___ Supplied material ___

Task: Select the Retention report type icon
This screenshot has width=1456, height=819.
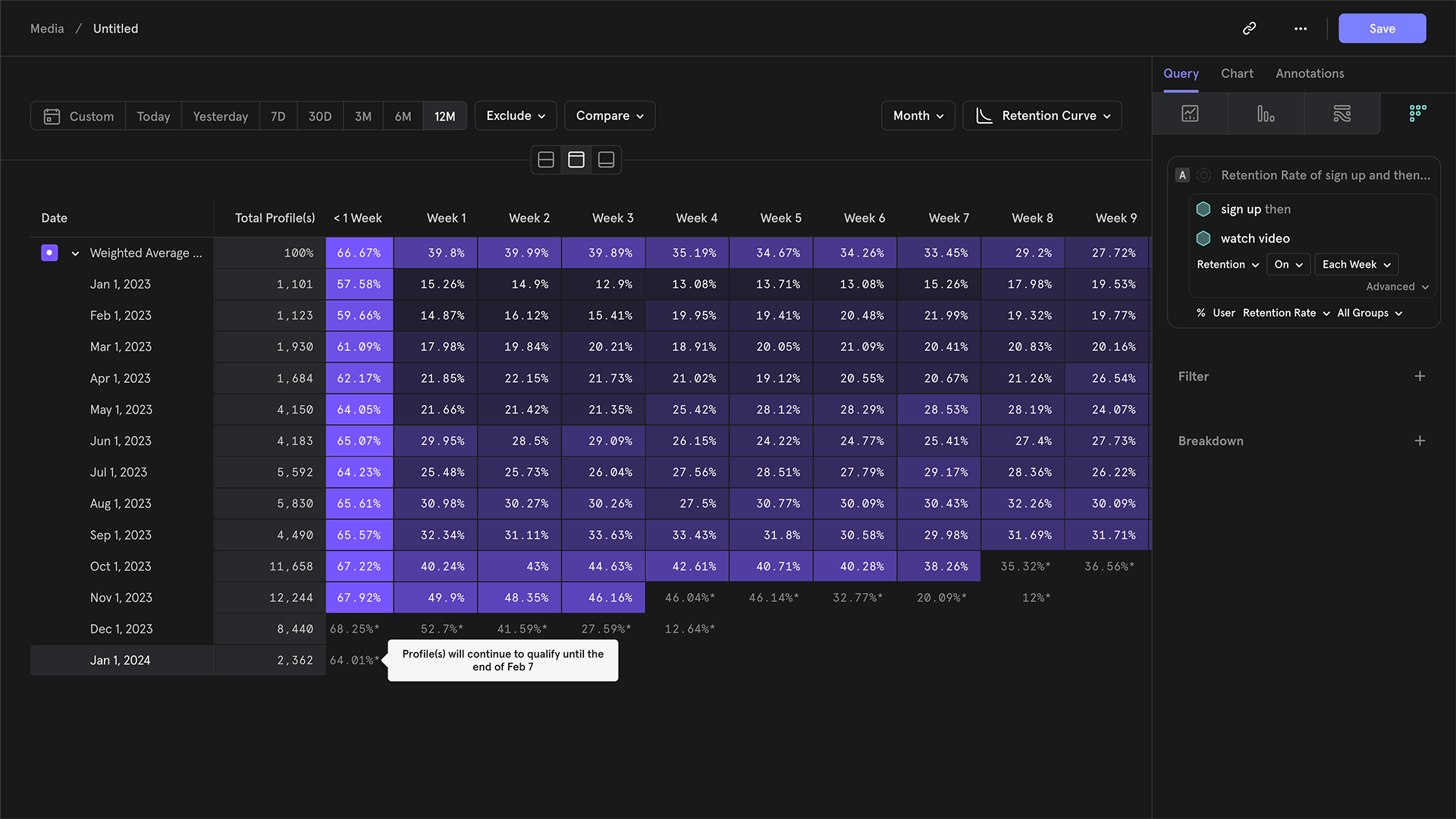Action: [1417, 114]

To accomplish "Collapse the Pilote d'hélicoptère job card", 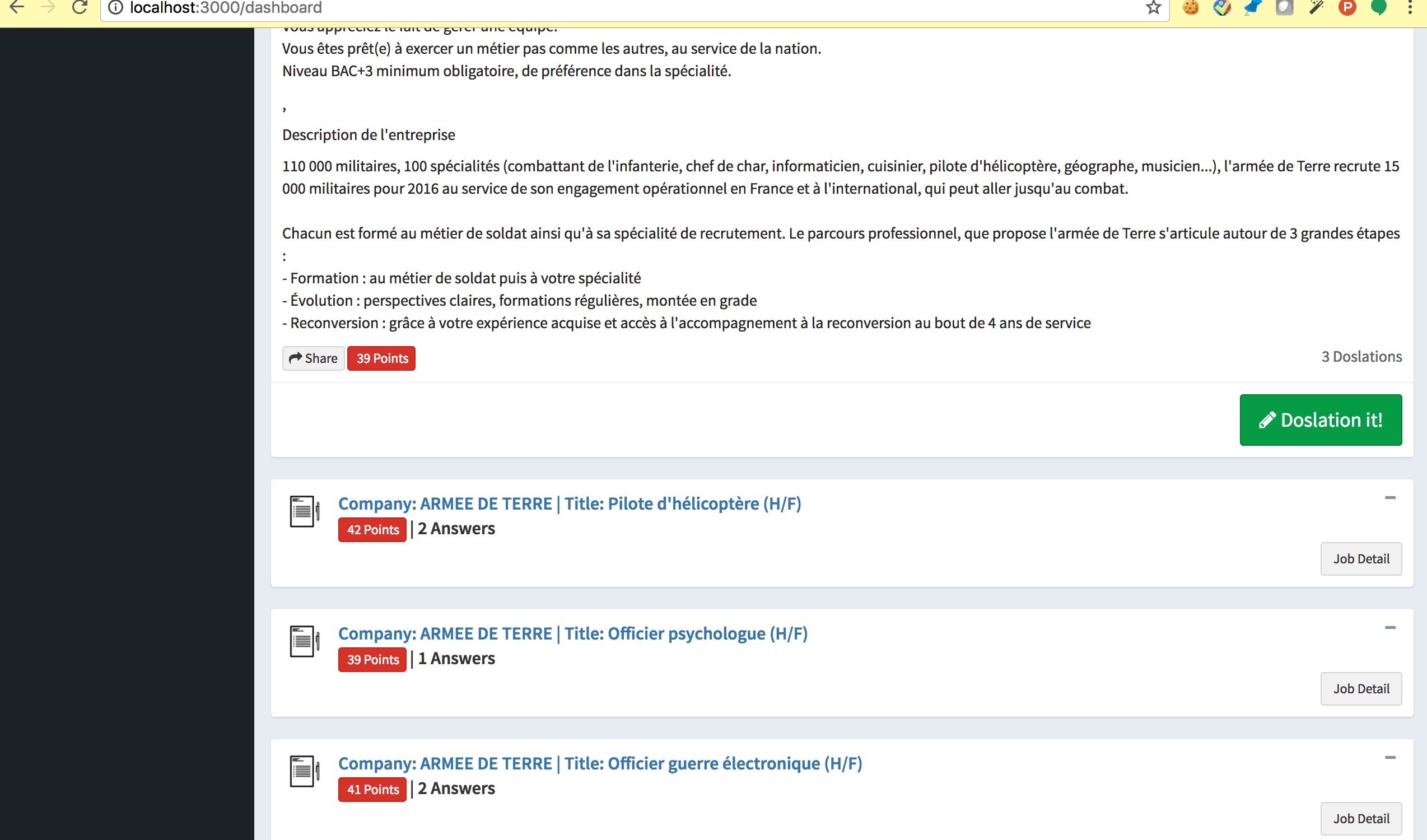I will click(1389, 498).
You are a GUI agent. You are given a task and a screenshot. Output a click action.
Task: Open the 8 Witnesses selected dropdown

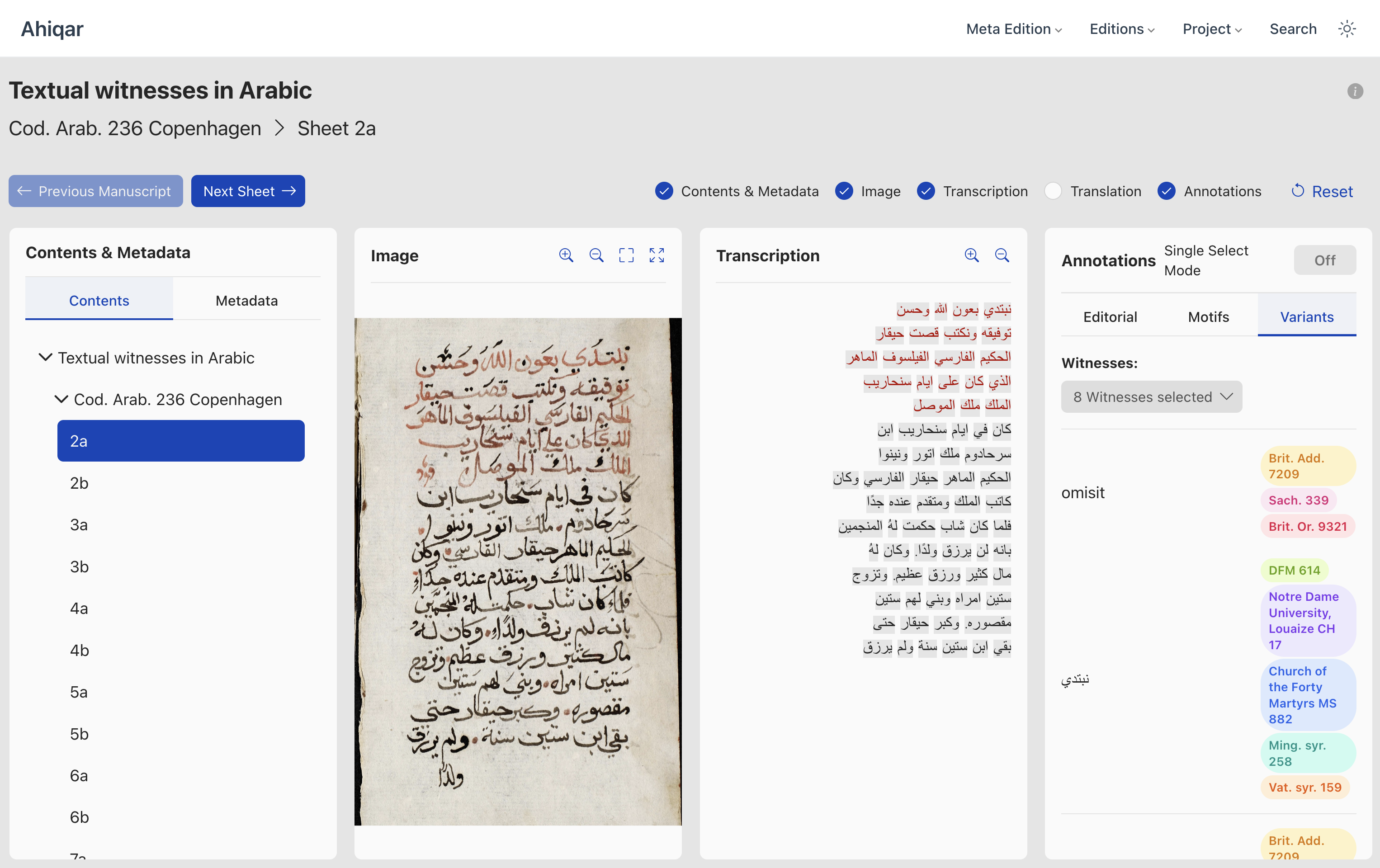click(1151, 397)
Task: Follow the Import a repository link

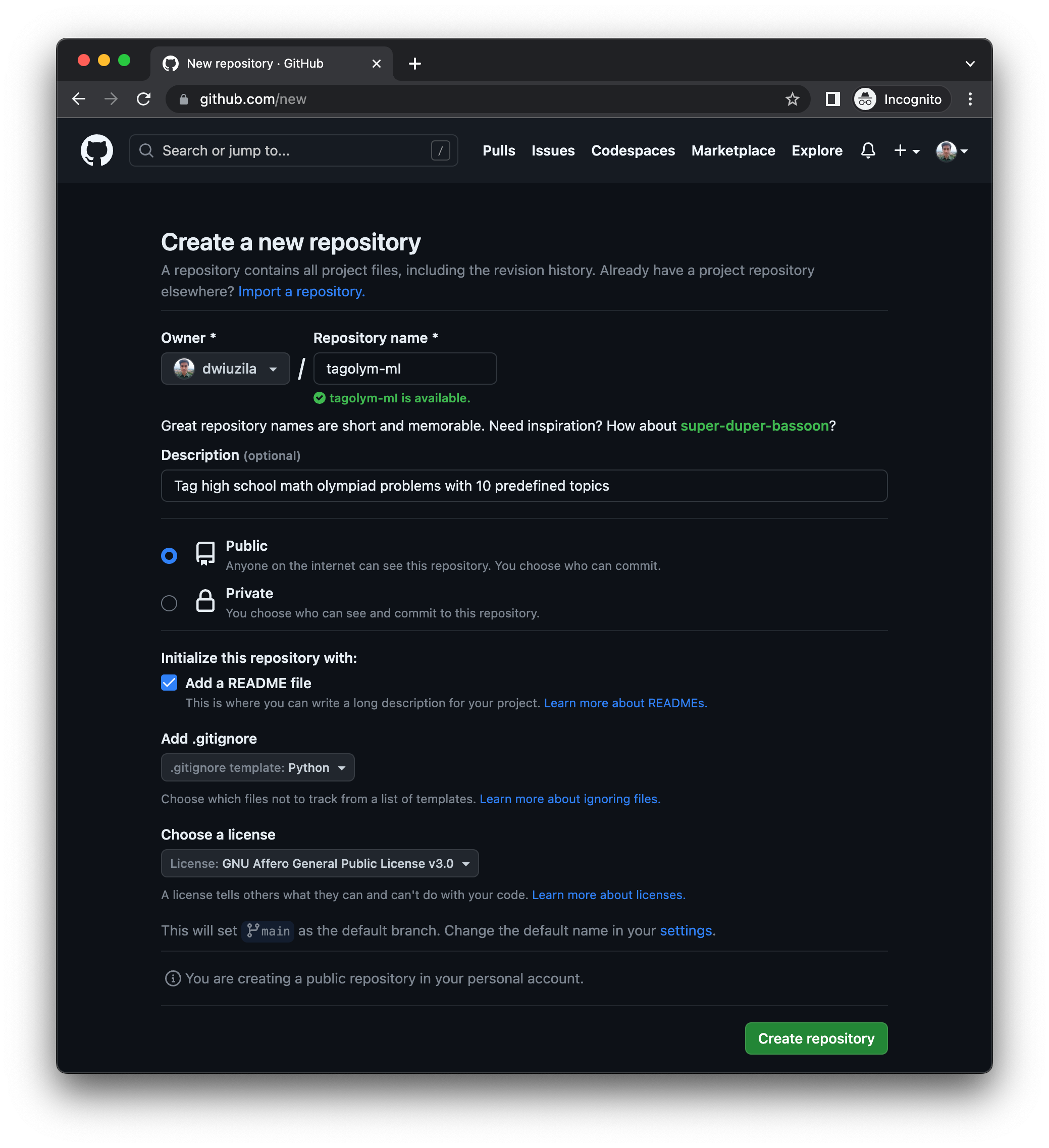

___

§ **Action item**: Repeat word for word the lines beginning at the one with "You are a GUI" and ending at the final line of the records above, both included, and no others. Leave the pictures out.

§ **Exercise answer**:
You are a GUI agent. You are given a task and a screenshot. Output a click action.
Task: Open the 8 Witnesses selected dropdown

click(1151, 397)
Task: Follow the Import a repository link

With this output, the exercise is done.